— Start RAW DATA —

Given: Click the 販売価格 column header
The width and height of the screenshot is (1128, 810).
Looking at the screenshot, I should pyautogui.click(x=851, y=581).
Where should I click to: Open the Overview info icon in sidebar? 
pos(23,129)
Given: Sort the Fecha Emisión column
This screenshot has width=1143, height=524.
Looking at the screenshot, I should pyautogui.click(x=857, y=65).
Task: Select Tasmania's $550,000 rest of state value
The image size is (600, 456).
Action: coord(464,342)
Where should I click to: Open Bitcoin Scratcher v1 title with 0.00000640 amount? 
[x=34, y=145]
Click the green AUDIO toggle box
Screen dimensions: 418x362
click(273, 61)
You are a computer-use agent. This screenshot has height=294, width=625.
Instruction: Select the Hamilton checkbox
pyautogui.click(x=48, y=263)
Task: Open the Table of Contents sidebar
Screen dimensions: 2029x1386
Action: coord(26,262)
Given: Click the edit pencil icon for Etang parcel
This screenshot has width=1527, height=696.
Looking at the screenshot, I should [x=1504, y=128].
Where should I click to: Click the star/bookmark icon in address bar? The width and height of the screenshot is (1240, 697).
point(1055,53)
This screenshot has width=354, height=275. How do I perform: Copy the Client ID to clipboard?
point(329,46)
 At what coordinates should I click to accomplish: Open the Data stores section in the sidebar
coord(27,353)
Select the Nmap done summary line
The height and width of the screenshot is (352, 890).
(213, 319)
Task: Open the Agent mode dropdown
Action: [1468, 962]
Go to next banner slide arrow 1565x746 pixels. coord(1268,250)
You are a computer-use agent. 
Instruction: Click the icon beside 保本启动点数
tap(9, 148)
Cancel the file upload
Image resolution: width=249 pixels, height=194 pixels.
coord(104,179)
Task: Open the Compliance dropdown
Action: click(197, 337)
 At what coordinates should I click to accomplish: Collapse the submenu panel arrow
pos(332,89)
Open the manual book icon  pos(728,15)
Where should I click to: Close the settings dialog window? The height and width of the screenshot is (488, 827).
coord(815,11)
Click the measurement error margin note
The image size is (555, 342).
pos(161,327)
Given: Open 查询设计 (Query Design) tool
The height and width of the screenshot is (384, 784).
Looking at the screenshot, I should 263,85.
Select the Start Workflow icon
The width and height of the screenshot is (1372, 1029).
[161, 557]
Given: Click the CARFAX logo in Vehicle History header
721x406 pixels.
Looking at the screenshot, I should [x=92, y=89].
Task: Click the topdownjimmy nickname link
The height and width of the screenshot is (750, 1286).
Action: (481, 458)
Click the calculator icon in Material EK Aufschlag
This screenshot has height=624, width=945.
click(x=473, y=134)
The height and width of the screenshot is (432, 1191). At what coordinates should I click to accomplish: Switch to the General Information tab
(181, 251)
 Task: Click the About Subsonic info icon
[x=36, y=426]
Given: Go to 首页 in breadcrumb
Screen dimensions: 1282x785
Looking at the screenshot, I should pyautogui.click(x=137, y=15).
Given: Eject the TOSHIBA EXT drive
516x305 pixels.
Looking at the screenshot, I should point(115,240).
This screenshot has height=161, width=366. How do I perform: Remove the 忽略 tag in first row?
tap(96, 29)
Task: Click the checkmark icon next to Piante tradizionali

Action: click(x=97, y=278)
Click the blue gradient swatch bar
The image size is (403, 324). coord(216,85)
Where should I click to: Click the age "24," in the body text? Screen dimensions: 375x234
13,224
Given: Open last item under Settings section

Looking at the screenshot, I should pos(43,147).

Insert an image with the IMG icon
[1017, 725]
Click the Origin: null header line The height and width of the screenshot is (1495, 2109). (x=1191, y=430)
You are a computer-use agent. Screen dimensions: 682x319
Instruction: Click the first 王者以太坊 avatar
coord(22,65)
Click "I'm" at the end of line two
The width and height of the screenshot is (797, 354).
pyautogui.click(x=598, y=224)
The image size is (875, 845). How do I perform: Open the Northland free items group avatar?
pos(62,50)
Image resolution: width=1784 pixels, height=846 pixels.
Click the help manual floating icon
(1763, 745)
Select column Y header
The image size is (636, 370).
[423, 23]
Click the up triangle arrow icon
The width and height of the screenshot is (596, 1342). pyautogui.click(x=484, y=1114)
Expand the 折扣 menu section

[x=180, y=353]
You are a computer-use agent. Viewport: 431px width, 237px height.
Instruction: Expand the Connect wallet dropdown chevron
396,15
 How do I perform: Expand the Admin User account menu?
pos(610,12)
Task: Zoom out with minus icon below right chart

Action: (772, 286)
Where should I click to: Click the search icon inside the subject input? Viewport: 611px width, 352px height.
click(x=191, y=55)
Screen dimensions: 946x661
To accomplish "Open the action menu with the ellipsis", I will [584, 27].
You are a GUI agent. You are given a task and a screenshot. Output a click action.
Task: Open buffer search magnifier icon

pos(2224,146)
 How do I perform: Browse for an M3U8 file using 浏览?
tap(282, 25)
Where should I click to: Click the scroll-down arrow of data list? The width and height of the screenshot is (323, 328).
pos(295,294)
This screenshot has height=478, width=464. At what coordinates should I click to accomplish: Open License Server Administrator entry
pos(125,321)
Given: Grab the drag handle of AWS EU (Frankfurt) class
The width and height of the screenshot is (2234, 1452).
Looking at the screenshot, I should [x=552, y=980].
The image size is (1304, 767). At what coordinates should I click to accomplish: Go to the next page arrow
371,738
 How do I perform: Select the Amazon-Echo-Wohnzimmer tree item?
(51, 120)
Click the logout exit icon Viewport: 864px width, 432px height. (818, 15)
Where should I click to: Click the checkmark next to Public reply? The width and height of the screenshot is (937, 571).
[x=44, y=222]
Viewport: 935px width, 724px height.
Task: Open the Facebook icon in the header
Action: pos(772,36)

— End RAW DATA —

CHALLENGE: Count the lines in the dataset items above that contain the word "what" and give only that number.

ANSWER TO THIS EXERCISE: 5